Gruñó y tironeó de la tela pero le temblaban los dedos, incapaces de dominar los botoncitos forrados de seda. Comenzó a hiperventilar todavía más y supo que estaba a meros instantes de desmayarse. Con la suerte que tenía, lo mismo se daba un golpe en la cabeza con el váter y sufría una lesión cerebral masiva.

—Maldito vestido —jadeó mientras intentaba en vano alcanzar los botones. ¿Por qué tenían que hacer unos vestidos de novia tan difíciles de poner y quitar? ¿Qué clase de tradición sádica era esa, meter a una mujer en una prenda que no podía ponerse ni quitarse sola si había una emergencia?

Si pudiera encontrar las tijeritas de las uñas, podría cortarlo y sacárselo. Volcó el contenido del neceser en el suelo y estaba revolviendo como una posesa entre la pila resultante cuando oyó que alguien llamaba a la puerta de la suite.

—Largo —chilló mientras buscaba entre el contenido del neceser con las manos temblorosas. ¿Dónde estaban las malditas tijeras? Clary las había usado esa mañana para cortar un hilo suelto de la bastilla del vestido, quizá estaban en la salita...

—Déjame entrar. —Era Clary, que le hablaba con tono firme a través de la pesada madera de la puerta.

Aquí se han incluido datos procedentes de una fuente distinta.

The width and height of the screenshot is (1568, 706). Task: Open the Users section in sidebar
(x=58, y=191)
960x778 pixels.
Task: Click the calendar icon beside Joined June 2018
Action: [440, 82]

Isabelle apretó los puños y entre ellos la tela del vestido.

—Vete. Ahora mismo no quiero hablar con nadie.

—Isabelle, si no me dejas entrar, tu madre va a hacer que el gerente le dé una llave.

Isabelle se derrumbó en el suelo del baño, derrotada. No le cabía la menor duda: su madre era muy capaz de hacer eso y a Isabelle ya no le quedaban fuerzas para enfrentarse a la histeria de Marysse Lightwood. Tenía que dejar entrar a Clary, aunque solo fuera para que bloqueara la puerta.